Modernism and the Modern Novel
The term modernism refers to the radical
shift in aesthetic and cultural sensibilities evident in the art and literature
of the post-World War One period. The ordered, stable and inherently meaningful
world view of the nineteenth century could not, wrote T.S. Eliot, accord with
"the immense panorama of futility and anarchy which is contemporary
history." Modernism thus marks a distinctive break with Victorian
bourgeois morality; rejecting nineteenth-century optimism, they presented a
profoundly pessimistic picture of a culture in disarray. This despair often
results in an apparent apathy and moral relativism.

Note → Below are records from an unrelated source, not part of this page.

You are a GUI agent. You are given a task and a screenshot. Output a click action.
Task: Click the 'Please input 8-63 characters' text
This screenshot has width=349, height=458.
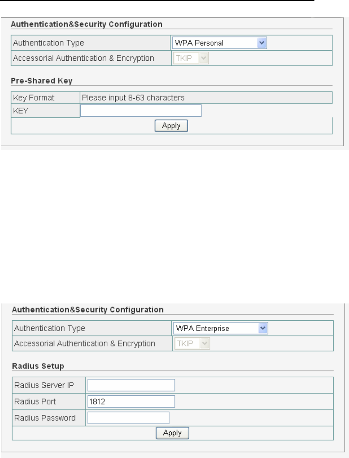(133, 98)
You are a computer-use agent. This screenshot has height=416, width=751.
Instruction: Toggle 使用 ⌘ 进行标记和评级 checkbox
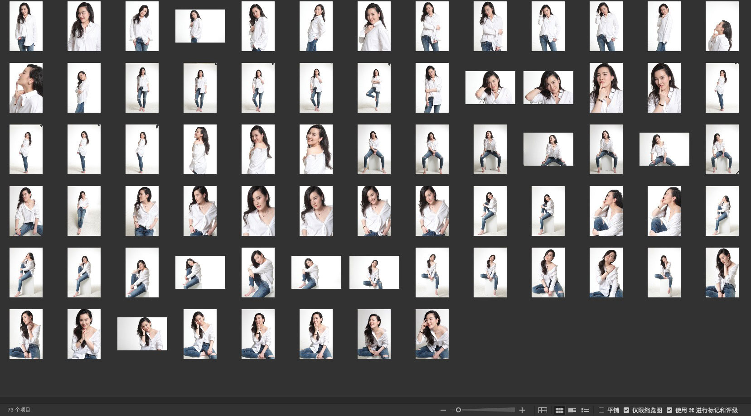click(669, 410)
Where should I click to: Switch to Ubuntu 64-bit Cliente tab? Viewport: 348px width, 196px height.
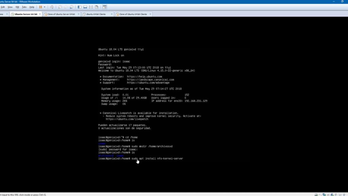point(95,14)
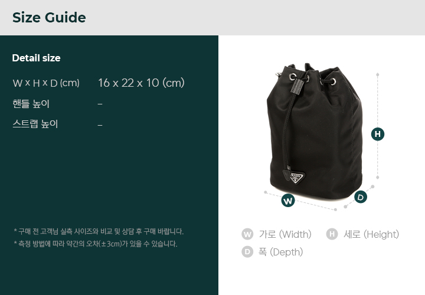Viewport: 425px width, 295px height.
Task: Click the green D depth marker near bag
Action: (361, 197)
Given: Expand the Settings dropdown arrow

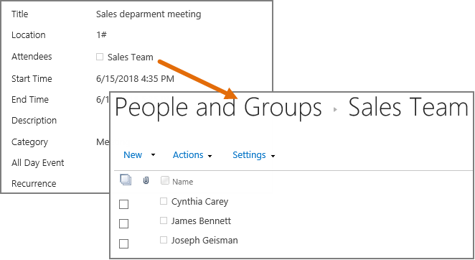Looking at the screenshot, I should [273, 156].
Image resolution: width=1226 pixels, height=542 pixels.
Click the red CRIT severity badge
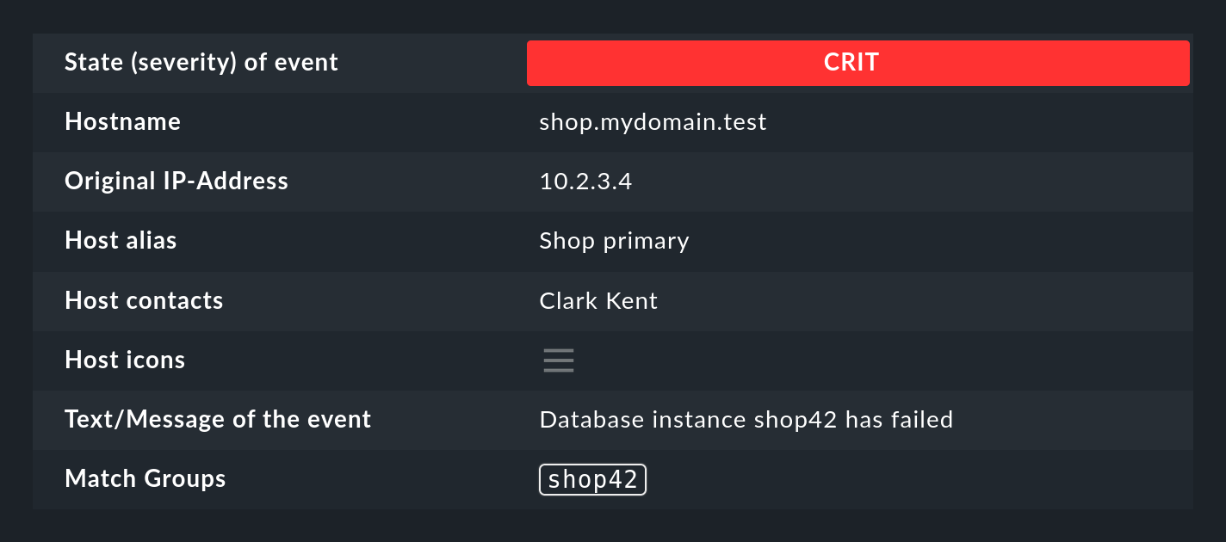(858, 63)
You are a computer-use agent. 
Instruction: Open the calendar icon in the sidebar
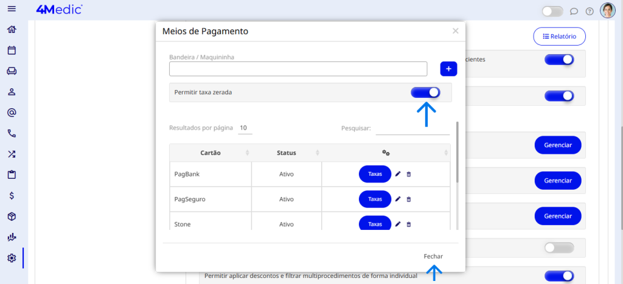[12, 50]
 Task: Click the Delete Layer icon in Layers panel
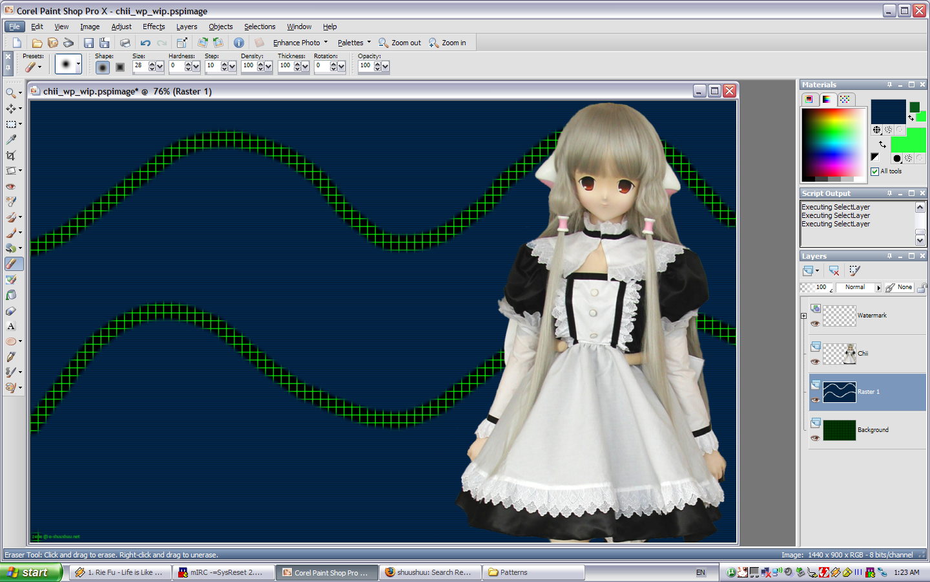point(834,271)
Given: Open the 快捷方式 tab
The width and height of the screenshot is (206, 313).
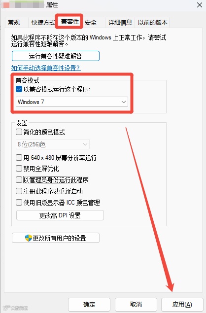Looking at the screenshot, I should coord(43,22).
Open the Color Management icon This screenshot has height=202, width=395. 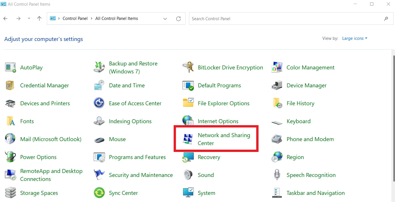click(x=277, y=68)
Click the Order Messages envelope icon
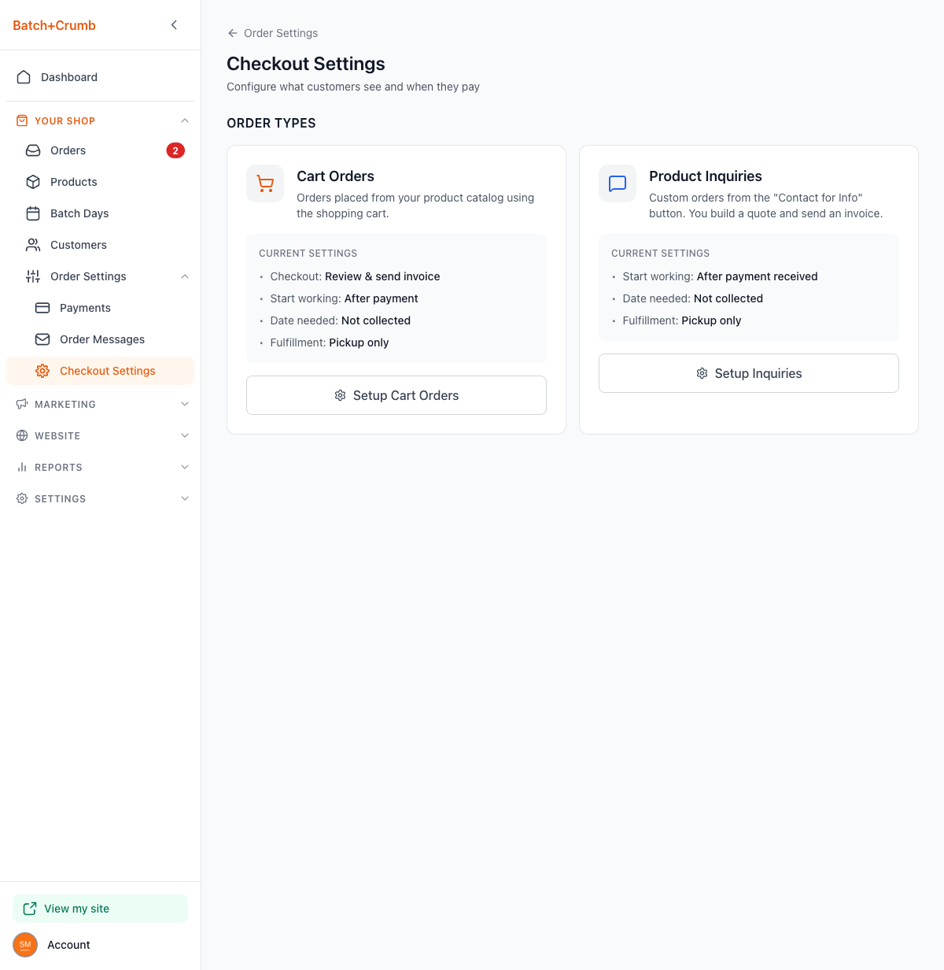The width and height of the screenshot is (944, 970). (x=42, y=339)

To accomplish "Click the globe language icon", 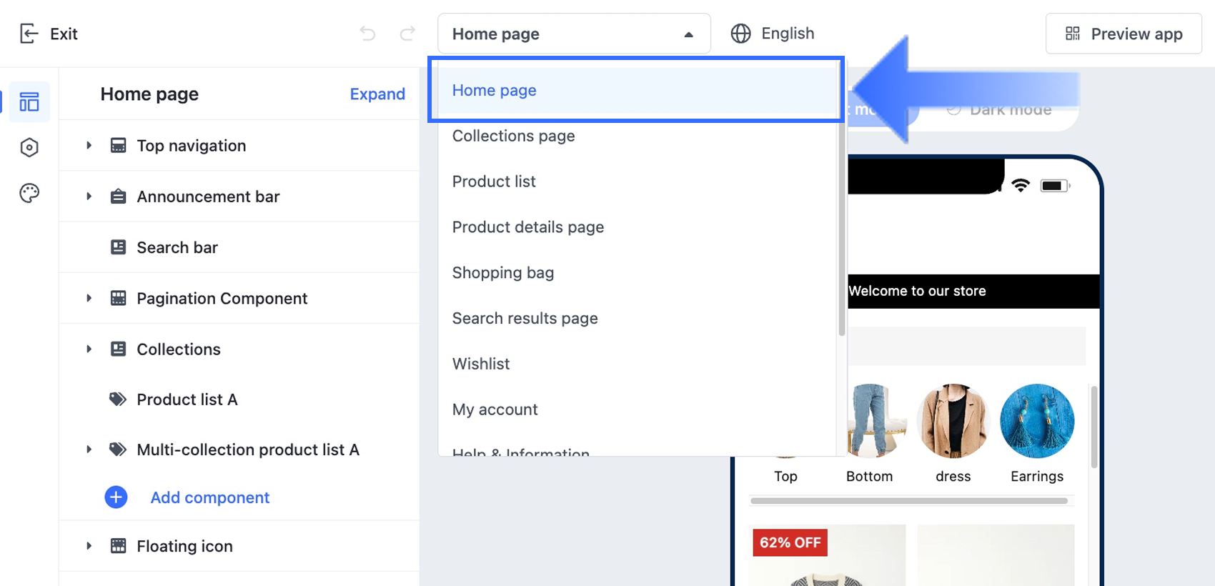I will pos(740,34).
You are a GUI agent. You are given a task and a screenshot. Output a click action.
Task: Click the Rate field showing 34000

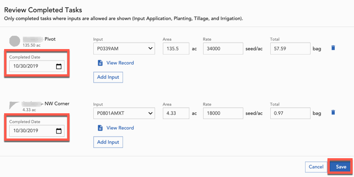(223, 49)
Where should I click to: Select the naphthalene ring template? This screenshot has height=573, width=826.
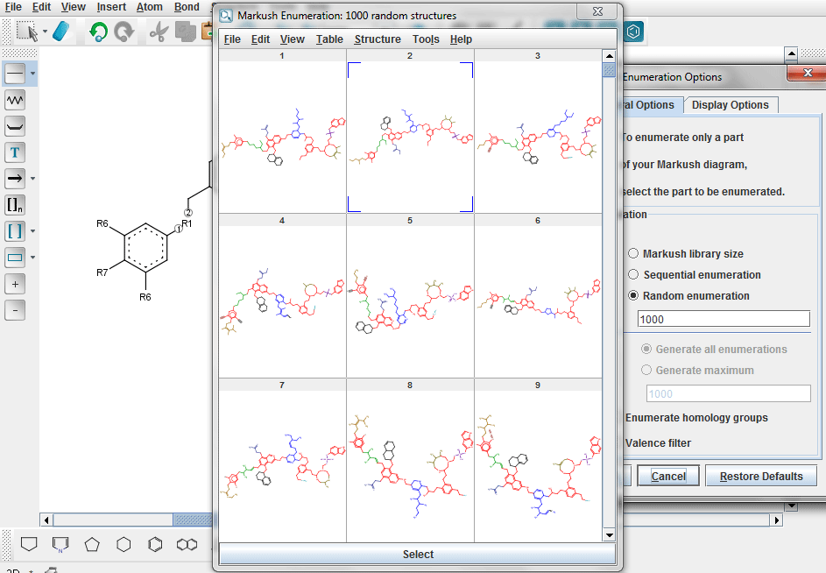[x=187, y=544]
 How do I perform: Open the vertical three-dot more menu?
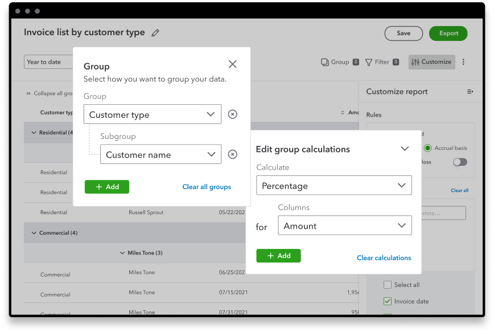click(x=463, y=62)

In literature, the movement is associated with the works of
(among others) Eliot, James Joyce, Virginia Woolf, W.B. Yeats, Ezra Pound,
Gertrude Stein, H.D., Franz Kafka and Knut Hamsun. In their attempt to throw
off the aesthetic burden of the realist novel,
these writers introduced a variety of literary tactics and devices:
the radical disruption of linear flow of narrative; the
frustration of conventional expectations concerning unity and coherence of plot
and character and the cause and effect development thereof; the deployment of
ironic and ambiguous juxtapositions to call into question the moral and
philosophical meaning of literary action; the adoption of a tone of
epistemological self-mockery aimed at naive pretensions of bourgeois
rationality; the opposition of inward consciousness to rational, public,
objective discourse; and an inclination to subjective distortion to point up
the evanescence of the social world of the nineteenth-century bourgeoisie.
(Barth, "The Literature of Replenishment" 68)
Modernism is often derided for abandoning the social world in favour of its narcissistic interest in language and its
processes. Recognizing the failure of language to ever fully communicate
meaning ("That's not it at all, that's not what I meant at all"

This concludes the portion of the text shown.